● Work task:
The data must be returned exactly. No line may be left out.

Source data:

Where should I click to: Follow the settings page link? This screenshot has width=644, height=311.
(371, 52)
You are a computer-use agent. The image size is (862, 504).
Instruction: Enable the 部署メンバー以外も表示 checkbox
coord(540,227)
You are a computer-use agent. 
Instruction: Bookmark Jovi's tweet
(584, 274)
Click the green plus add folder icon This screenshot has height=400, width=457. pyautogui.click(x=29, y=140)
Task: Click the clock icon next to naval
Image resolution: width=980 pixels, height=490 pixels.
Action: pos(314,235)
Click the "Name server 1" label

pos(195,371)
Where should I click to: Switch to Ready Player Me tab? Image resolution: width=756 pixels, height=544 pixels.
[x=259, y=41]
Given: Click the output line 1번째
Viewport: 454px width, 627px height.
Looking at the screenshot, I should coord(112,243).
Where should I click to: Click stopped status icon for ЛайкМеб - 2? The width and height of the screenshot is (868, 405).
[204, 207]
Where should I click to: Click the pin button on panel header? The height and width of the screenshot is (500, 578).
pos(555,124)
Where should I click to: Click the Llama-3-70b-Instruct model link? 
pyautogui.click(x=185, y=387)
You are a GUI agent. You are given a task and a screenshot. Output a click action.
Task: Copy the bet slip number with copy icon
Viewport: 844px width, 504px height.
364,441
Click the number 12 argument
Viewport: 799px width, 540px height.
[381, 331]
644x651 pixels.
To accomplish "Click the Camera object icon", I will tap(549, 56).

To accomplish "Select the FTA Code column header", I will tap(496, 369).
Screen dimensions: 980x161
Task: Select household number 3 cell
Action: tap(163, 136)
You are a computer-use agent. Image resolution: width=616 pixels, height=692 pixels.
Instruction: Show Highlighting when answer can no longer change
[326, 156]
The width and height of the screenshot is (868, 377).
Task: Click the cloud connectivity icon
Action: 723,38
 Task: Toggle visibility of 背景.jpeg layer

● Response box:
Where should I click to: Follow the settings page link? This screenshot has width=644, height=311.
(371, 52)
You are a computer-use agent. The image size is (862, 504).
Instruction: Enable the 部署メンバー以外も表示 checkbox
coord(540,227)
You are a computer-use agent. 
Instruction: Bookmark Jovi's tweet
(584, 274)
Click the green plus add folder icon This screenshot has height=400, width=457. pyautogui.click(x=29, y=140)
Task: Click the clock icon next to naval
Image resolution: width=980 pixels, height=490 pixels.
Action: pos(314,235)
Click the "Name server 1" label

pos(195,371)
Where should I click to: Switch to Ready Player Me tab? Image resolution: width=756 pixels, height=544 pixels.
[x=259, y=41]
Given: Click the output line 1번째
Viewport: 454px width, 627px height.
Looking at the screenshot, I should coord(112,243).
Where should I click to: Click stopped status icon for ЛайкМеб - 2? The width and height of the screenshot is (868, 405).
[204, 207]
Where should I click to: Click the pin button on panel header? The height and width of the screenshot is (500, 578).
pos(555,124)
Where should I click to: Click the Llama-3-70b-Instruct model link? 
pyautogui.click(x=185, y=387)
You are a GUI agent. You are given a task and a screenshot. Output a click action.
Task: Copy the bet slip number with copy icon
Viewport: 844px width, 504px height.
364,441
Click the number 12 argument
Viewport: 799px width, 540px height.
[381, 331]
644x651 pixels.
To accomplish "Click the Camera object icon", I will tap(549, 56).

To accomplish "Select the FTA Code column header", I will tap(496, 369).
Screen dimensions: 980x161
Task: Select household number 3 cell
Action: tap(163, 136)
You are a computer-use agent. Image resolution: width=616 pixels, height=692 pixels.
Instruction: Show Highlighting when answer can no longer change
[326, 156]
The width and height of the screenshot is (868, 377).
Task: Click the cloud connectivity icon
Action: 723,38
 Task: Toggle visibility of 背景.jpeg layer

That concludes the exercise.